→ **Exercise**: In this exercise, the entries below include pictures. Repeat exactly the lines from the line with "You are a GUI" to the line with "the NDW Text.size.type", including both, but without the pictures.

→ **Information provided**:
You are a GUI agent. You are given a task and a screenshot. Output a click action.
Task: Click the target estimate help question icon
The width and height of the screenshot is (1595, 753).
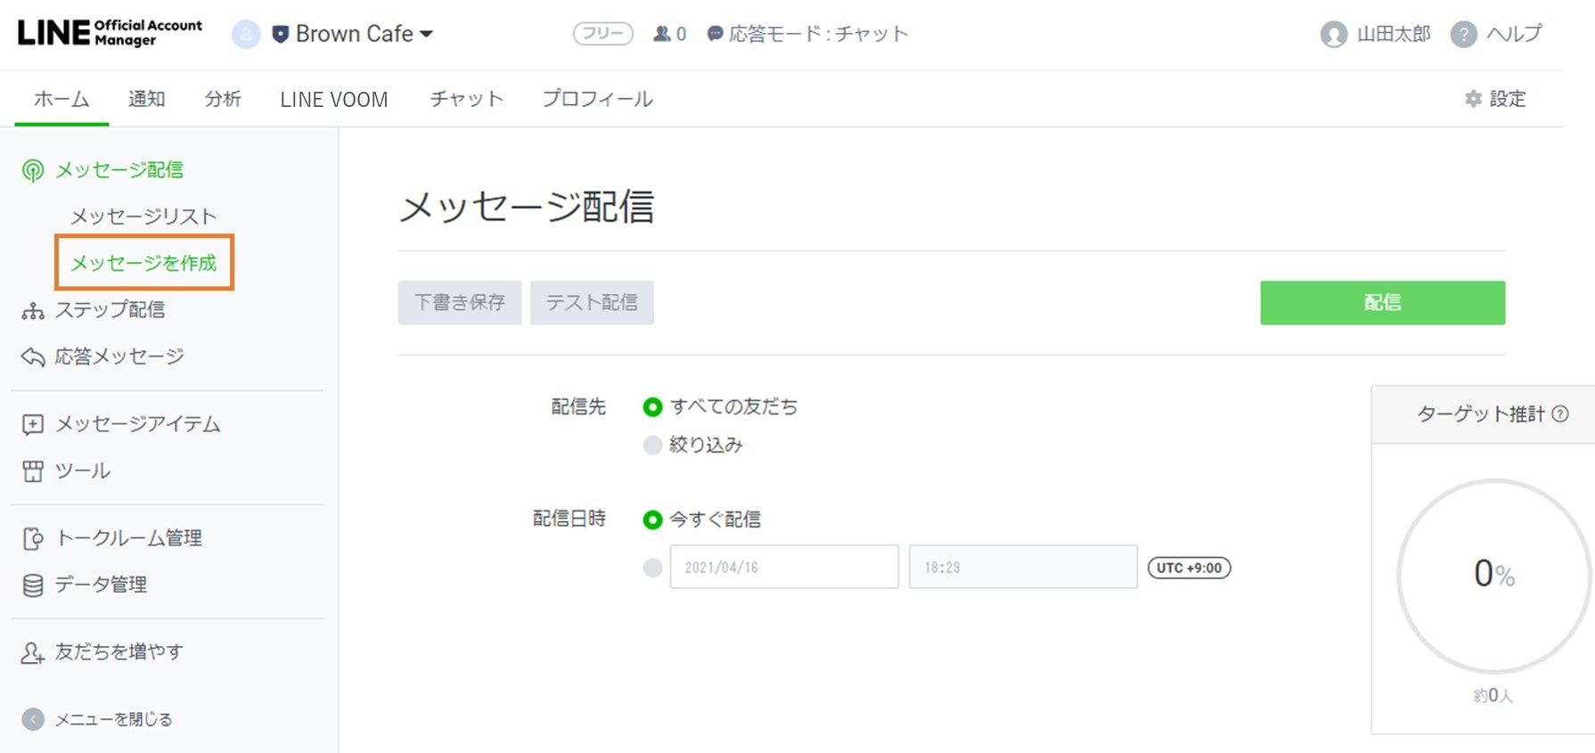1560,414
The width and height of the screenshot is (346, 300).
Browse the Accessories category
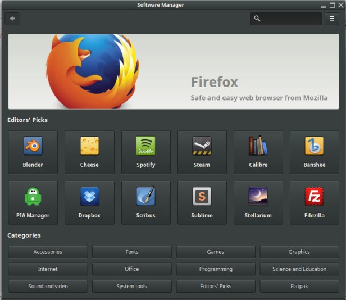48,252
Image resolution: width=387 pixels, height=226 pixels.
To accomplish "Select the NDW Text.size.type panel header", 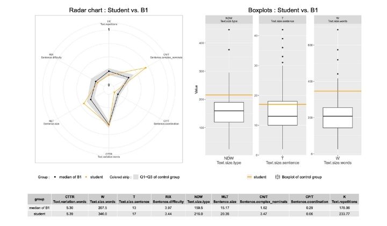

---

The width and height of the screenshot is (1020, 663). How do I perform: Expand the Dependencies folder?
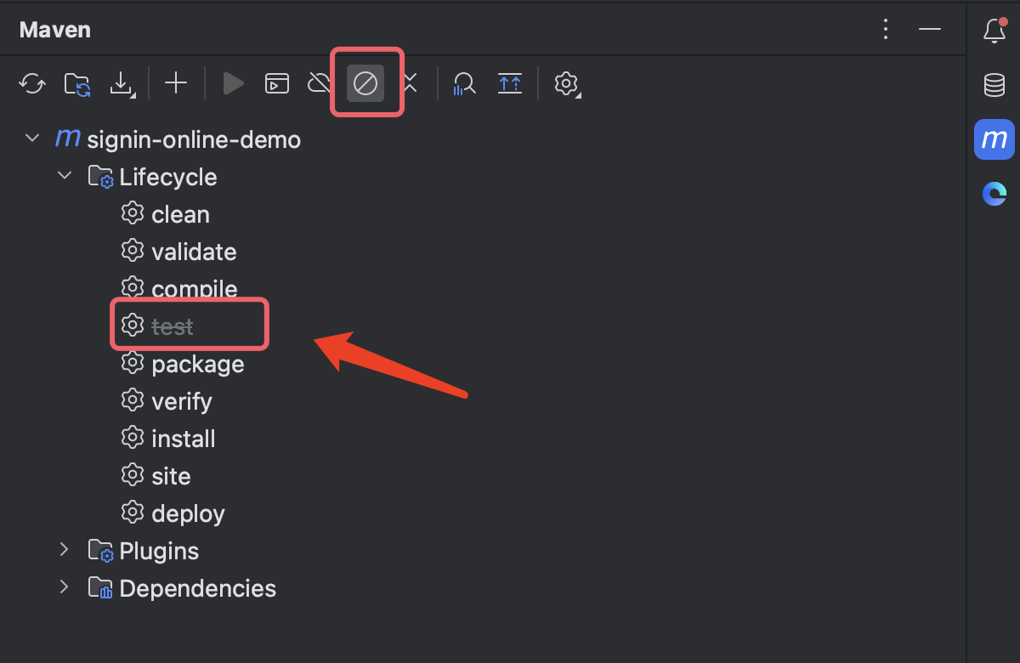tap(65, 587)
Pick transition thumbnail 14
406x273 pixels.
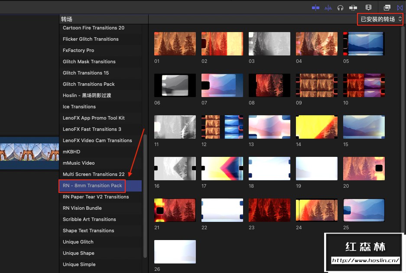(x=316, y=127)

→ **Solution for this task**:
You are a GUI agent. You are given a task and a screenshot. Output a click action.
Task: Click the target estimate help question icon
The width and height of the screenshot is (1595, 753).
1560,414
The width and height of the screenshot is (346, 300).
Browse the Accessories category
48,252
Image resolution: width=387 pixels, height=226 pixels.
To accomplish "Select the NDW Text.size.type panel header", 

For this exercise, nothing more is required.